Write each line again exactly as it is, from the opening line of the records below through the one containing "You are a computer-use agent. This", and add nothing.

Input data START

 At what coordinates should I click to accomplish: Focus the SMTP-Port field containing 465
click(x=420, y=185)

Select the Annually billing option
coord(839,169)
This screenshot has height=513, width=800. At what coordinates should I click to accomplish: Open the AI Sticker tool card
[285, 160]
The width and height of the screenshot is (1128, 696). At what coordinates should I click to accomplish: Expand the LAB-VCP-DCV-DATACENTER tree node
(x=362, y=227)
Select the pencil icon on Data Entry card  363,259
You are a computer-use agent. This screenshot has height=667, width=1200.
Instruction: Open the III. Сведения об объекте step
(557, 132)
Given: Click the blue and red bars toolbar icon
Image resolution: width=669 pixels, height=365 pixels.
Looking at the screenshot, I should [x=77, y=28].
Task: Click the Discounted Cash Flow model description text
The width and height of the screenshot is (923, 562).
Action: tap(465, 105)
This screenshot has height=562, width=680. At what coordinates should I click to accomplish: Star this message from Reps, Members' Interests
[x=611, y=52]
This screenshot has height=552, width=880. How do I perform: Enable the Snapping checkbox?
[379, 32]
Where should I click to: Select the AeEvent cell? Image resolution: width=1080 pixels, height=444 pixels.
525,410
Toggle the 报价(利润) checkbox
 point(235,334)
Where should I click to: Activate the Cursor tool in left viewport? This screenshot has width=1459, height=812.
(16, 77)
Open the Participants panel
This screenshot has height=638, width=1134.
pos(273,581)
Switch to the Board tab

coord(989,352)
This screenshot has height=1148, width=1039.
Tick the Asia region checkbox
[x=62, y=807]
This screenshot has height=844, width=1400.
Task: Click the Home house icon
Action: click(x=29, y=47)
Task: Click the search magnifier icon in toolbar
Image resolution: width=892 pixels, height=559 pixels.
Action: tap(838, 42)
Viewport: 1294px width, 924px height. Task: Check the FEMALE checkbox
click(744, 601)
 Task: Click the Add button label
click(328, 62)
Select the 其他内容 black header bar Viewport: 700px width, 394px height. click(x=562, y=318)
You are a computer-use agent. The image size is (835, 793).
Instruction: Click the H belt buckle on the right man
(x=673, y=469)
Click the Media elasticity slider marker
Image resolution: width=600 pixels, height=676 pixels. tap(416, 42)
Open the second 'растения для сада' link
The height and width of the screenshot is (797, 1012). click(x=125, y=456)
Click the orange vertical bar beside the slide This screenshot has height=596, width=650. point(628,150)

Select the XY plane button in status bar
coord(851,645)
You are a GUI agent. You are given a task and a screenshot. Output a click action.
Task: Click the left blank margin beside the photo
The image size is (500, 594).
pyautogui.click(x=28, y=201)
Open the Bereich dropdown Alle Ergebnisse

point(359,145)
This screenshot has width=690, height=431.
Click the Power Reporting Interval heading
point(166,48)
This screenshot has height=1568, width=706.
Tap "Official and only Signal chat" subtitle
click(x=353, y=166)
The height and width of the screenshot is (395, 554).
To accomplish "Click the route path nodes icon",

Input data END

§ Your solution:
 At what coordinates should I click to accomplish: Focus the SMTP-Port field containing 465
click(x=420, y=185)

Select the Annually billing option
coord(839,169)
This screenshot has height=513, width=800. At what coordinates should I click to accomplish: Open the AI Sticker tool card
[285, 160]
The width and height of the screenshot is (1128, 696). At what coordinates should I click to accomplish: Expand the LAB-VCP-DCV-DATACENTER tree node
(x=362, y=227)
Select the pencil icon on Data Entry card  363,259
You are a computer-use agent. This screenshot has height=667, width=1200.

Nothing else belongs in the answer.